*Problems to solve*
(A) According to the stollen post, what did the writer use in place of butter?
(B) Write out the stollen post from "2 packages dry" to "it (mine did)".
(C) Continue the stollen post from the point where it stops.

====== Passage to read

The 2010 December Daring Bakers’ challenge was hosted by Penny of Sweet Sadie’s Baking. She chose to challenge Daring Bakers’ to make Stollen. She adapted a friend’s family recipe and combined it with information from friends, techniques from Peter Reinhart’s book…and Martha Stewart’s demonstration.
I have heard of Stollen, but have never made it. I’m not a fruitcake person, really, but I do love dried fruit and nuts, and this was more of a bread than a cake. I was excited to give it a try, but knew I only had 1 shot at getting it right. Instead of trying to guess which gluten-free flours would make a perfect bready texture (and I’m out of several of them, and have to wait for my online order to arrive), I opted instead for Pamela’s Bread Mix. I’ve used it multiple times for pizza crust and hamburger buns, and it bakes up fluffy and light. As for the dairy-free substitutions, that was a breeze – I used So Delicious coconut beverage for the milk, and palm shortening for the butter. I opted to not use red glace cherries, instead substituting dried cherries and bumping up the amount of dried fruits in the bread.
The verdict? I was worried it wasn’t rising at first. I made the dough and let it rest in the refrigerator for 2 days, and when I let it warm, rolled it out, and rested it, it really didn’t look as though it rose. I know gluten-free dough has a tendency to have difficulty rising (that lack of gluten!), but I had concerns it was going to bake into a doughy lump. But once it was in the oven, it rose, browned, and looked delicious and crusty. And when we ate it – heaven. Yum. Not too sweet, crusty on the outside, and a soft interior studded with sweet cherries.
I would love to make this again. Next time, I’d love to soak my dried fruit for longer (I only soaked for about an hour), to really bump the flavors, (and probably use rum instead of bourbon) but overall, a lovely Christmas treat.
Gluten-Free, Dairy-Free Christmas Stollen Wreath
1/4 c lukewarm water (110 degrees F)
2 packages dry active yeast (Red Star is gluten-free)
1 c non-dairy milk
9 T palm shortening
5 1/2 c of your favorite gluten-free flour blend
1 T xanthan gum, if your flour blend does not already include it (mine did)
1/2 c sugar
3/4 t salt
1 t cinnamon
3 large eggs, beaten
Grated zest of 1 lemon and 1 orange
2 t vanilla extract
1/2 t almond extract
1 t lemon juice
3/4 c candied orange peel (make your own!)

============
====== Excerpted records

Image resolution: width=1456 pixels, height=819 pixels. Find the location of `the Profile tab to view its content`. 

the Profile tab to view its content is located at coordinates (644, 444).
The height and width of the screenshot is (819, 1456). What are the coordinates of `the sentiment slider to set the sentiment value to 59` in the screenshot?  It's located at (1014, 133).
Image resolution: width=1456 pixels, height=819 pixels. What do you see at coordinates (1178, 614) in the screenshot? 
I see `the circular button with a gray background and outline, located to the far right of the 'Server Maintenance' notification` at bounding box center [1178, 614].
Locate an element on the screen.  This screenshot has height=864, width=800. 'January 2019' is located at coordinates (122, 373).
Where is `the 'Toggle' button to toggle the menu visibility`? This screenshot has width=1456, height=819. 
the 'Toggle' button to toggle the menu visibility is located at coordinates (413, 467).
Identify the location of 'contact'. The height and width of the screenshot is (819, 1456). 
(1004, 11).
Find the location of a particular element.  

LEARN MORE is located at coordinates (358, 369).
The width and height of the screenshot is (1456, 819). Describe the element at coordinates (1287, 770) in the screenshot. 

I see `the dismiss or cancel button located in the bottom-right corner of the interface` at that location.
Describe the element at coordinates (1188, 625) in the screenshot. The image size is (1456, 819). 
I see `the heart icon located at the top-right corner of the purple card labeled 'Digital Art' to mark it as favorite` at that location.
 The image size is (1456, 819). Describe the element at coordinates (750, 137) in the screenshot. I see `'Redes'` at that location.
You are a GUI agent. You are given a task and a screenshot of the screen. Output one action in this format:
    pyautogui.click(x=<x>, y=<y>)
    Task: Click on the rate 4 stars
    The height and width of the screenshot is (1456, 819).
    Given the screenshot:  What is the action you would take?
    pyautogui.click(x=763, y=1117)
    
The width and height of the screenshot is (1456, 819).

============

*Results by task*
(A) Palm shortening.

(B)
2 packages dry active yeast (Red Star is gluten-free)
1 c non-dairy milk
9 T palm shortening
5 1/2 c of your favorite gluten-free flour blend
1 T xanthan gum, if your flour blend does not already include it (mine did)

(C)
1 c golden raisins
1/4 c dried cranberries
1/2 c dried cherries
3 T bourbon
Juice from zested orange
1 c sliced almonds
Melted non-dairy butter for coating the wreath
Powdered sugar for dusting the wreath
In a small bowl, soak the raisins, dried cranberries, and dried cherries in the bourbon and orange juice. Set aside while you work on the rest of the stollen.
Add the yeast to the warm water and stir to dissolve. Allow to sit for a few minutes to “proof”.
In a small saucepan, combine the non-dairy milk and the shortening and melt the shortening over medium heat. Remove from heat and let stand until lukewarm (about 110 degrees F).
Lightly beat eggs with extracts in a small bowl.
In a large mixing bowl, stir together the flour, xanthan gum (if using), sugar, salt, cinnamon, and zests. Then stir in the yeast mixture, eggs, and the lukewarm milk mixture. Mix until dough comes together. Cover with a towel and allow to rest for 10 minutes.
Add in the candied peel, the soaked dried fruit, and the almonds and mix with your hands or with a mixer (with a dough hook) on low until well-incorporated.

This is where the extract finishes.